**Excerto do documento**:
Entrevista

“Os produtores continuam a vir para Hamburgo porque aqui chegam à porta dos clientes”

Parte de uma das regiões mais ricas do Norte da Europa, a cidade de Hamburgo nunca vai desistir do seu porto. Aqui estão os clientes e os produtores nunca vão desistir de aqui chegar, diz Jens Assmann, especialista no porto e nas infra-estruturas portuárias da Câmara de Comércio da cidade.

Quais são as principais particularidades do porto de Hamburgo?
É um porto dentro da cidade, é uma cidade portuária, a maior do mundo. Está em 15º lugar na carga de contentores transportada, estava em sétimo, mas foi ultrapassado nos últimos anos pelos grandes portos asiáticos e do Médio Oriente. Por ano, movimenta cerca de 9 milhões de TEU [medida-padrão equivalente a contentores com 20 pés de comprimento]. Chegámos a esse número em 2007, antes da crise financeira e económica, levou quase nove anos a recuperarmos. A crise atingiu-nos muito porque há dois países com que temos ligações muito fortes. A China é de longe o maior parceiro em importação de contentores, o que faz de Hamburgo o maior parceiro da China na Europa. O segundo país é a Rússia e aqui a queda deveu-se às sanções [impostas pela UE], uma queda de dois dígitos, tal como a da China, em 2009. Antes estávamos com um crescimento anual acima dos dois dígitos; caímos um terço mas estávamos lá muito em cima.

Por que é que esses são os dois parceiros dominantes?
Basta olhar para o mapa e para os portos do Norte da Europa. Hamburgo é o porto mais a Leste da Europa quando se vem da China ou da Rússia e, quanto mais se consegue navegar num grande porta-contentores, mais dinheiro se poupa. Vai-se até onde se pode com os maiores navios, antes de os descarregar e de passar a carga para navios mais pequenos a caminho de São Petersburgo, por exemplo. É também o mais próximo dos grandes portos em relação ao mar Báltico, e também temos uma parcela relevante do transbordo a caminho dos bálticos.

E quais são as desvantagens?

**Material extraído**:
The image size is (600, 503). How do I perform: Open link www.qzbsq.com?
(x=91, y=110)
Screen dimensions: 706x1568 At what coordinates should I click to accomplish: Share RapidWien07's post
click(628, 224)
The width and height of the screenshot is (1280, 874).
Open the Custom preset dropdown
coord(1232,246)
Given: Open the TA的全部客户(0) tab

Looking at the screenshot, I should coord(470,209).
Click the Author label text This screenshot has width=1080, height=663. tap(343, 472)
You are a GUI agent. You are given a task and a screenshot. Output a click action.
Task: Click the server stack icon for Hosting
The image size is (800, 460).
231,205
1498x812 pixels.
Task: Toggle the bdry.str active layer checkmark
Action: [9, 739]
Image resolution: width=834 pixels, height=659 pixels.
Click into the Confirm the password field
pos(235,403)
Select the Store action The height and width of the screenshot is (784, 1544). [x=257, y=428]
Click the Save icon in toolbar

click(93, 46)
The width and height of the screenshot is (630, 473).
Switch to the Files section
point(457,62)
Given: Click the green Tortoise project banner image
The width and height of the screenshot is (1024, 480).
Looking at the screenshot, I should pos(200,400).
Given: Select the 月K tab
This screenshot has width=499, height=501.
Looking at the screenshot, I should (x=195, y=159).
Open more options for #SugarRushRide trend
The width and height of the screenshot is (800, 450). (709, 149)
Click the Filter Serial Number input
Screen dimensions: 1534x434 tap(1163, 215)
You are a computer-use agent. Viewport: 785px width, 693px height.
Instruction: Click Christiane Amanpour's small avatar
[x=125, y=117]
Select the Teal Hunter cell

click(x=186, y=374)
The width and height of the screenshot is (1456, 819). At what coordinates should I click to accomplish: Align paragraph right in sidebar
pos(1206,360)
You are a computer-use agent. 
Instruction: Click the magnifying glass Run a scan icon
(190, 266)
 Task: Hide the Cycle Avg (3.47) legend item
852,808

**Instruções das tarefas**:
• 1. Transcreva todas as perguntas que o entrevistador coloca na entrevista sobre o porto de Hamburgo.
• 2. Converta num CSV de duas colunas, denominadas entrada e resposta, as entradas que vão da linha que contém "The width and height of the screenshot is (630, 473)." até à linha que contém "The width and height of the screenshot is (800, 450).", ambas incluídas. Crie um registo por entrada, com o texto e a resposta em campos entre aspas e as quebras de linha substituídas por espaços.

**Soluções apresentadas**:
• 1.
- Quais são as principais particularidades do porto de Hamburgo?
- Por que é que esses são os dois parceiros dominantes?
- E quais são as desvantagens?

• 2.
entrada,resposta
"The width and height of the screenshot is (630, 473). Switch to the Files section","point(457,62)"
"Given: Click the green Tortoise project banner image The width and height of the screenshot is (1024, 480).","Looking at the screenshot, I should pos(200,400)."
"Given: Select the 月K tab This screenshot has width=499, height=501.","Looking at the screenshot, I should (x=195, y=159)."
"Open more options for #SugarRushRide trend","The width and height of the screenshot is (800, 450). (709, 149)"